● **TASK DETAILS**: How would you put this sentence from the domain-name report into Spanish: "New registrations in the fourth quarter of 2009 occurred at a rate of about 3.7 million per month."

*** Opening TEXT ***

More than 190 Million Domain Names Registered to Date
YNOT – Eleven million domain names were registered during the fourth quarter of 2009, bringing the total number of registered domains to more than 192 million, according to a report on the state of the domain-name industry published this week by internet infrastructure provider VeriSign Inc.Twenty-five years after the birth of dot-com, the 2009 population of registrations represents an increase since the end of 2008of nearly 15 million across all Top-Level Domains. In the fourth quarter of 2009, the base of domain name registrations grew by two percent over the third quarter of 2009 and eight percent over the fourth quarter of 2008.
New registrations in the fourth quarter of 2009 occurred at a rate of about 3.7 million per month.
Dot-com and dot-net remain the most common TLDs. The overall base of dot-com and dot-net names grew to 96.7 million at the end of 2009. This represents a two percent increase over the third quarter and a seven percent increase over the same quarter in 2008. New dot-com and dot-net registrations were added at an average of approximately 2.4 million per month in the last quarter of 2009 for a total of 7.3 million new registrations in the quarter. The renewal rate for the fourth quarter of 2009 was 71 percent, which represents a slight change from the third quarter of 2009, during which the renewal rate approximated 70.5 percent.
Following the leaders, dot-cn (China), dot-de (Germany) and dot-uk (United Kingdom) are the most popular domains. Domain-name registrations in the dot-uk space surged 11 percent in 2009 over 2008 levels. Dot-biz and dot-info registrations remain at steady levels, although they have not grown since their introduction.
According to other data revealed in VeriSign’s quarterly state-of-the-industry report, 37 percent (nearly two in five) registered domain names resolve to either a single webpage or nothing at all.
VeriSign’s average daily Domain Name System (DNS) query load during the fourth quarter was 52 billion per day, with peaks as high as 61 billion per day — roughly twice 2008’s volume. DNS query load jumped 48 percent for the daily average with a 31-percent increase for peak daily queries as compared to fourth quarter 2008.

*** Closing TEXT ***
*** Opening EXERCISE DATA ***

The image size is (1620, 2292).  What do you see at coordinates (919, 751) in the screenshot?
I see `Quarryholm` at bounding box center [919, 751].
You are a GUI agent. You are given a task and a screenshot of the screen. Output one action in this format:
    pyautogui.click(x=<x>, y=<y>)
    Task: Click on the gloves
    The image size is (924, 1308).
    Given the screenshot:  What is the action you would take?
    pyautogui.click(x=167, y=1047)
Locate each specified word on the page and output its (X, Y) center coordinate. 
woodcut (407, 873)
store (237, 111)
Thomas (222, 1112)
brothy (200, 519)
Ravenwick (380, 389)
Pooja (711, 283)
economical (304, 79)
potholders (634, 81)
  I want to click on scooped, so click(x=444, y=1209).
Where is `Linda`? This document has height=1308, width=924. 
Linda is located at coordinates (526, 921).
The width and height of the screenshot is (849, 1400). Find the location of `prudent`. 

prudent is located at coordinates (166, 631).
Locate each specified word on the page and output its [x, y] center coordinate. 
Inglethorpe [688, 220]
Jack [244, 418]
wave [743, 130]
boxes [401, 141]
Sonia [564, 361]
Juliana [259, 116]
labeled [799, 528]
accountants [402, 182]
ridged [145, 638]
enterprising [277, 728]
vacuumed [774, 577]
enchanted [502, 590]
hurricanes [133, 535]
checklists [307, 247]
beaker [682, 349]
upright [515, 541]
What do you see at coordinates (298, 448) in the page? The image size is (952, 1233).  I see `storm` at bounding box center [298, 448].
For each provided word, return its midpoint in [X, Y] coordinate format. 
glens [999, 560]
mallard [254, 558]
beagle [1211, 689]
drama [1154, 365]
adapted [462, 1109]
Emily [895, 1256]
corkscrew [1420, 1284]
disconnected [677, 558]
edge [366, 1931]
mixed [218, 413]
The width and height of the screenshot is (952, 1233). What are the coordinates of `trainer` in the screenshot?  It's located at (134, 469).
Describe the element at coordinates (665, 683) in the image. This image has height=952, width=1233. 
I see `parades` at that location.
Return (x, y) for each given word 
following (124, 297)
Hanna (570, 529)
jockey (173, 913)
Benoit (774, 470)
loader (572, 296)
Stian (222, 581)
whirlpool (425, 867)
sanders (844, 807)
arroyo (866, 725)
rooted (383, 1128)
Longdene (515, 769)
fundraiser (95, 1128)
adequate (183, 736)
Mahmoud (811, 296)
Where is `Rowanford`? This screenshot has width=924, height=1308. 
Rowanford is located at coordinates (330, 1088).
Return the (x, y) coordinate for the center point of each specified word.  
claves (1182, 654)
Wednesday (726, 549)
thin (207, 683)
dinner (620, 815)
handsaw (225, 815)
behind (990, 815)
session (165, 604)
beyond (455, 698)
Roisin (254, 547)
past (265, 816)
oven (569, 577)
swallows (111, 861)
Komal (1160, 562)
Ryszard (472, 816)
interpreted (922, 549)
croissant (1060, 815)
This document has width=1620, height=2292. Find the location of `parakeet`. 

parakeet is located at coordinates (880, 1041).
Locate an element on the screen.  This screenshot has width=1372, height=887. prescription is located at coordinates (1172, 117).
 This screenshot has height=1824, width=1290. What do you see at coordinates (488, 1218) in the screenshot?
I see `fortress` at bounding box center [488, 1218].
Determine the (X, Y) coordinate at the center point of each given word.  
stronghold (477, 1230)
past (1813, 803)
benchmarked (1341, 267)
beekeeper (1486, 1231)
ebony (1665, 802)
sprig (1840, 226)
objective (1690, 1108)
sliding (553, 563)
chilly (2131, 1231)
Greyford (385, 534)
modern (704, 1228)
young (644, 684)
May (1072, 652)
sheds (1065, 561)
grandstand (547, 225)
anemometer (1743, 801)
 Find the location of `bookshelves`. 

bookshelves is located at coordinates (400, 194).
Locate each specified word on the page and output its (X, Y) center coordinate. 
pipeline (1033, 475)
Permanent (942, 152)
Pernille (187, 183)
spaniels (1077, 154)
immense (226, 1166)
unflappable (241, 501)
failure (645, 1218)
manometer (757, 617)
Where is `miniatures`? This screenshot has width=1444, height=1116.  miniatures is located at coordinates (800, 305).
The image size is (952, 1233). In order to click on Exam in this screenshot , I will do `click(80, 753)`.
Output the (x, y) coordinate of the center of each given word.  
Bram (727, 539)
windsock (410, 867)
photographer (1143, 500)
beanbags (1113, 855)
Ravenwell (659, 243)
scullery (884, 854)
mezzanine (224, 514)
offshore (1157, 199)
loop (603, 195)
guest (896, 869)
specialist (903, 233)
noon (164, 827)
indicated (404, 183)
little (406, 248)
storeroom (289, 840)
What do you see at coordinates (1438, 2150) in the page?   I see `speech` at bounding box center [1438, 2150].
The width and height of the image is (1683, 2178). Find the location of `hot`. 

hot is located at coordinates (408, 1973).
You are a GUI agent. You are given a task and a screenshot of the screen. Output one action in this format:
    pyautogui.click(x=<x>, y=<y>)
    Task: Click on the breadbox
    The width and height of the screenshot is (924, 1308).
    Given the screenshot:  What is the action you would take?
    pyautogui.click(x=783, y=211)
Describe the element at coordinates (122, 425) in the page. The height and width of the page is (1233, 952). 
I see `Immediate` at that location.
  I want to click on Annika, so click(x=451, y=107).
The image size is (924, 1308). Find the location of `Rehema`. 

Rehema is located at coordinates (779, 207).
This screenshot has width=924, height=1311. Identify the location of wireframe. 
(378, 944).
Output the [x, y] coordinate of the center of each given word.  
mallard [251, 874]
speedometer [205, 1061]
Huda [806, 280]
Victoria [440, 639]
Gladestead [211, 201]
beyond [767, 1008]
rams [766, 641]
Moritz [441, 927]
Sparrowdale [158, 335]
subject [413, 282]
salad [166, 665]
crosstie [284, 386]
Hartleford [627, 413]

*** Closing EXERCISE DATA ***

● **ANSWER TO THE PROBLEM**: Los nuevos registros en el cuarto trimestre de 2009 se produjeron a un ritmo de aproximadamente 3,7 millones al mes.